▶ _Exercise instructions_
From the line containing "1920x936 pixels. At" to the end of the records, print every line exactly, both ends included, and leave out the pictures.

Data records
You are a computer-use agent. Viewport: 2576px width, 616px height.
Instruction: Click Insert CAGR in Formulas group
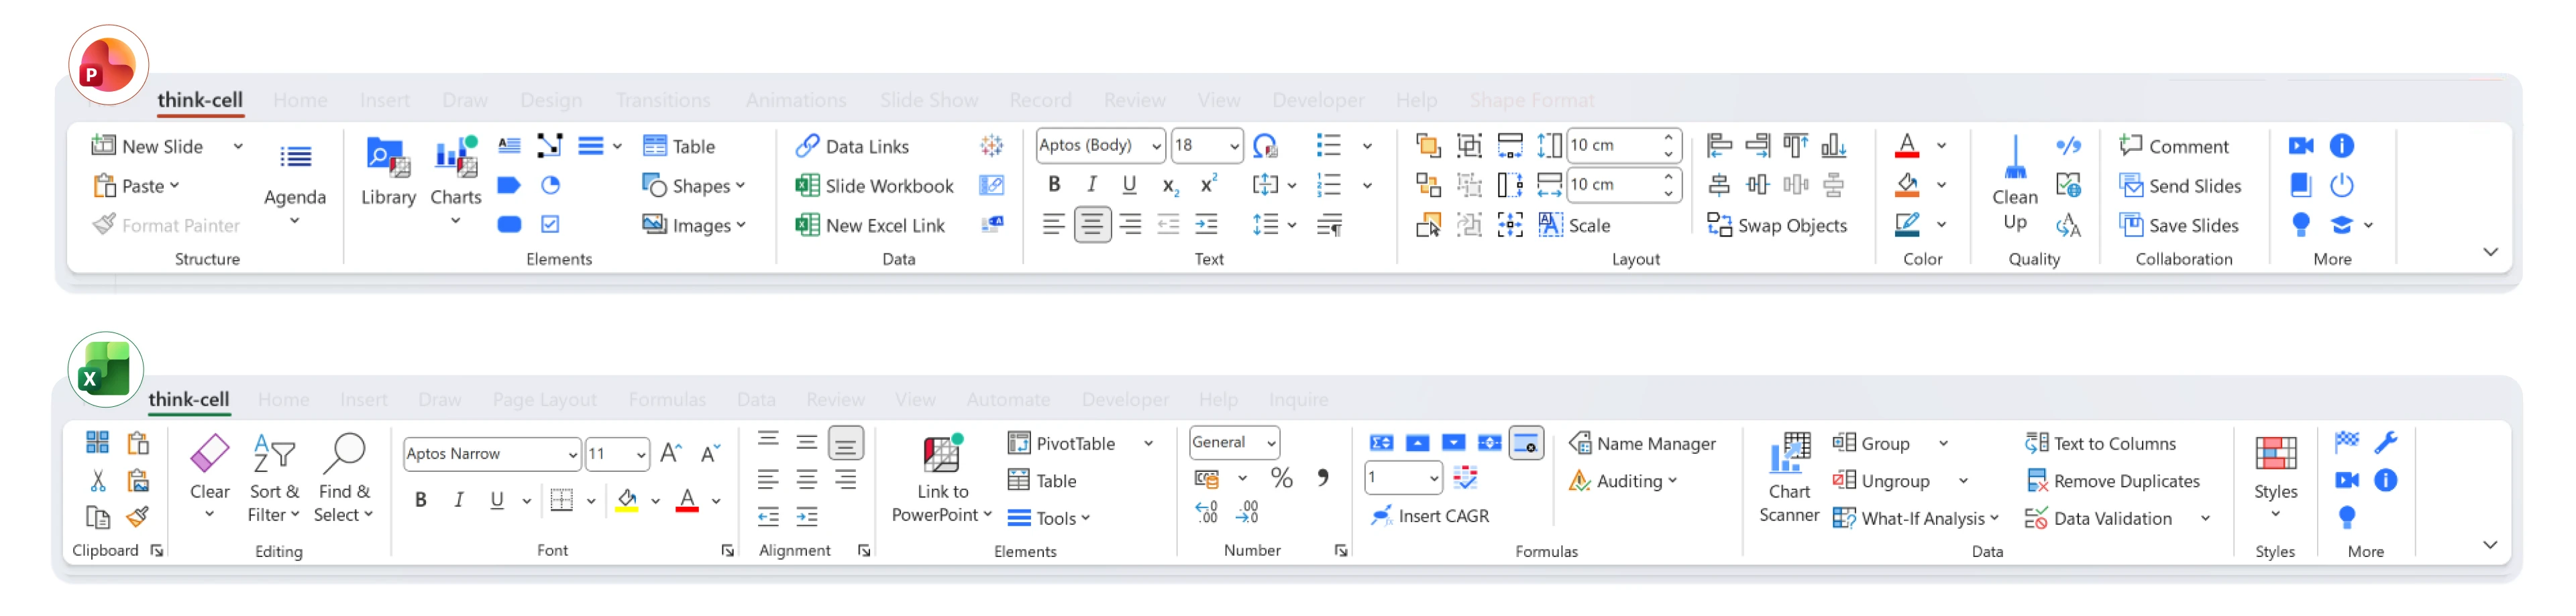(x=1430, y=516)
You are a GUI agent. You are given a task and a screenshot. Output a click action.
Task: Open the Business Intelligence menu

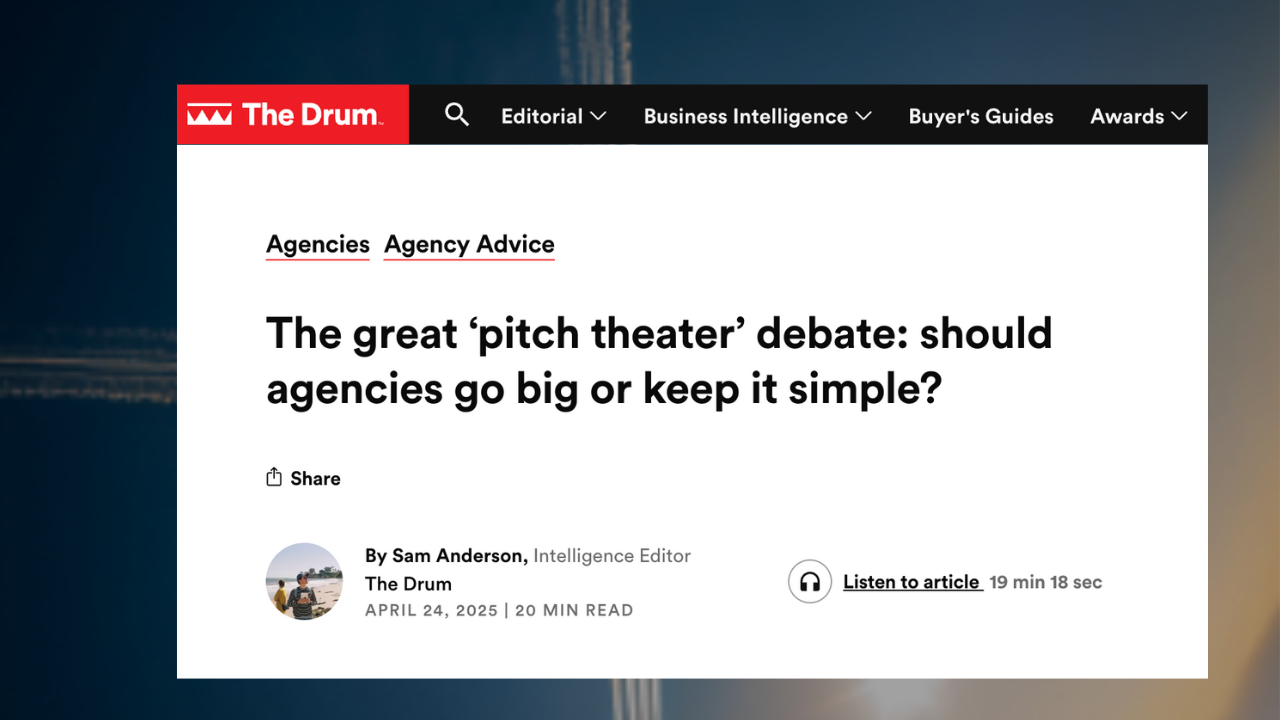coord(745,116)
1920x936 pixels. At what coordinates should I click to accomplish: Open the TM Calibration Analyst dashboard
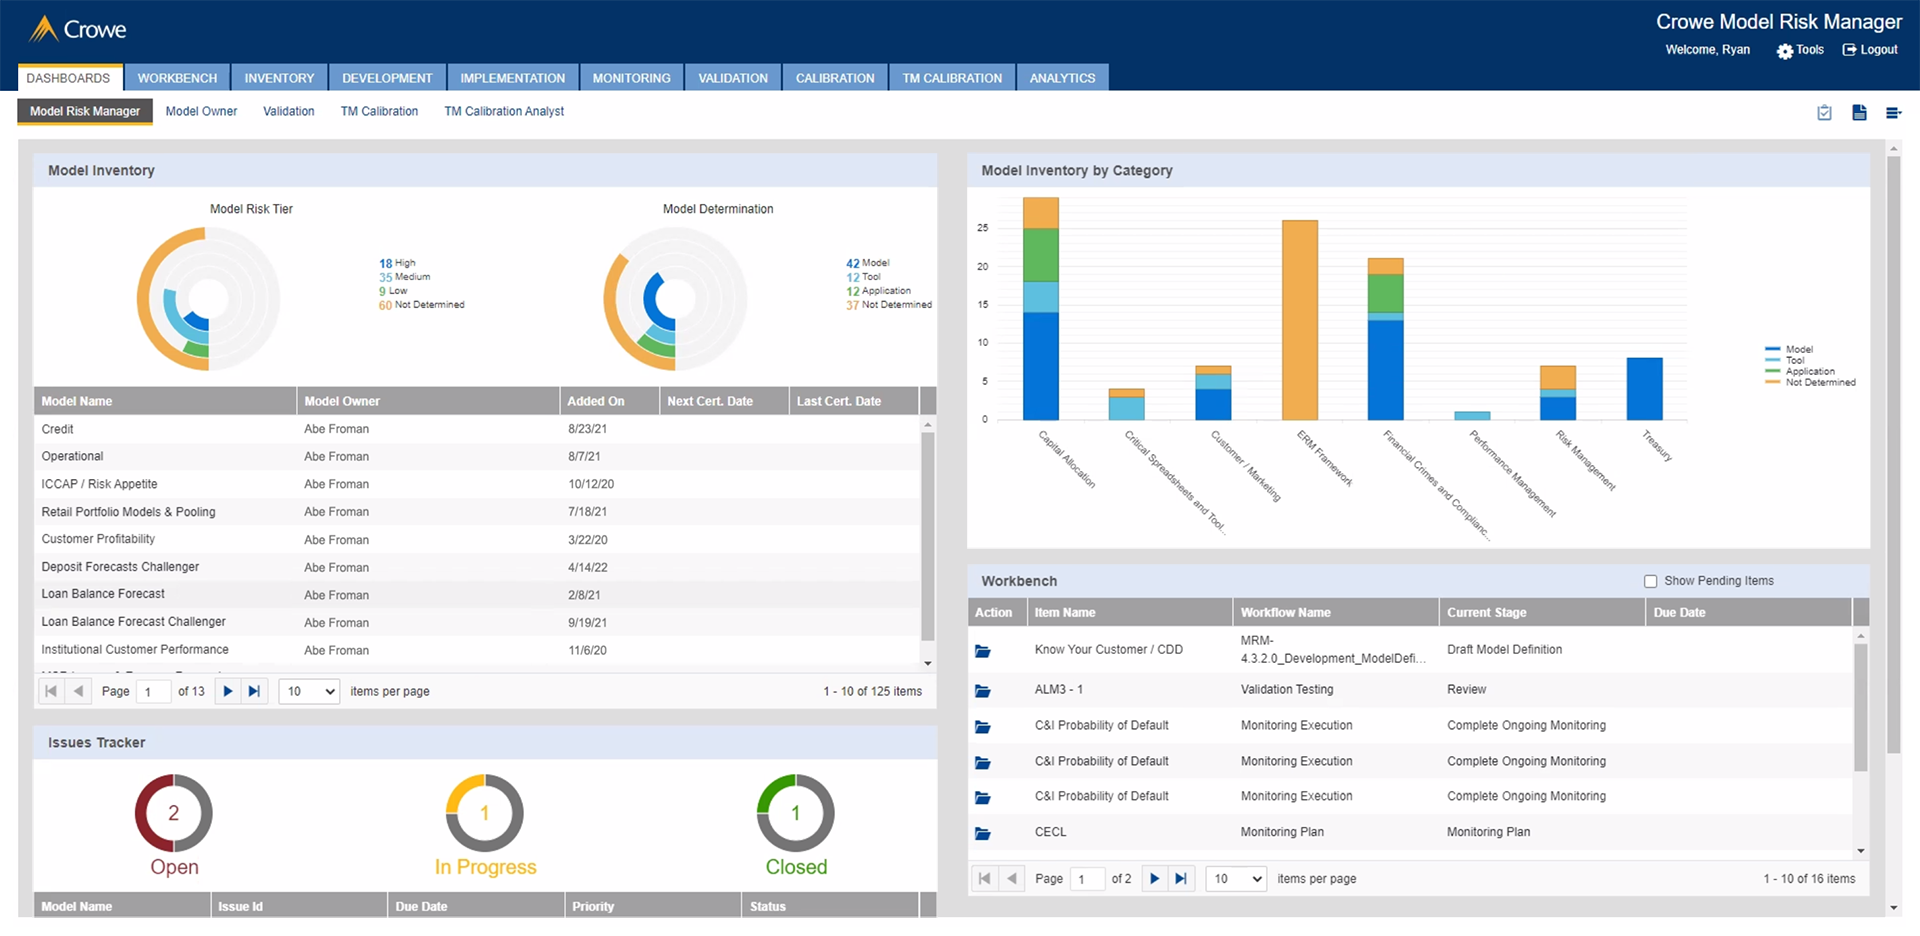point(504,111)
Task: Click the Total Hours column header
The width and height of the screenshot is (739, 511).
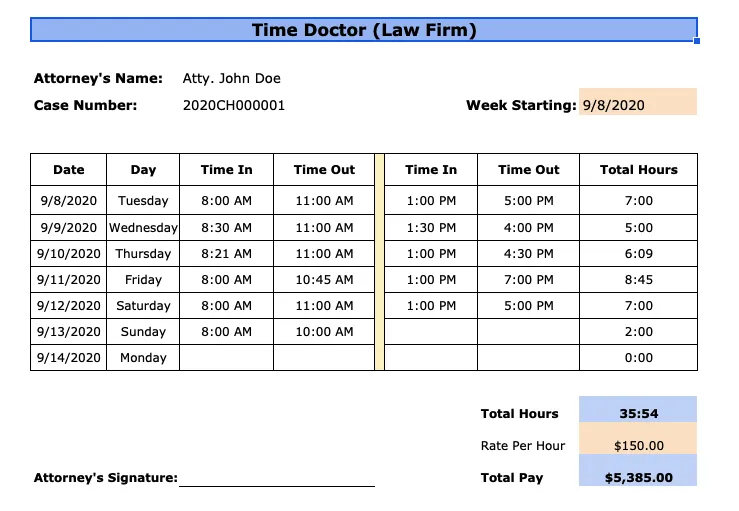Action: tap(638, 170)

▶ _Written answer_
1920x936 pixels. At what coordinates should I click to accomplish: Open the TM Calibration Analyst dashboard
point(504,111)
Task: Click the Total Hours column header
The width and height of the screenshot is (739, 511).
Action: tap(638, 170)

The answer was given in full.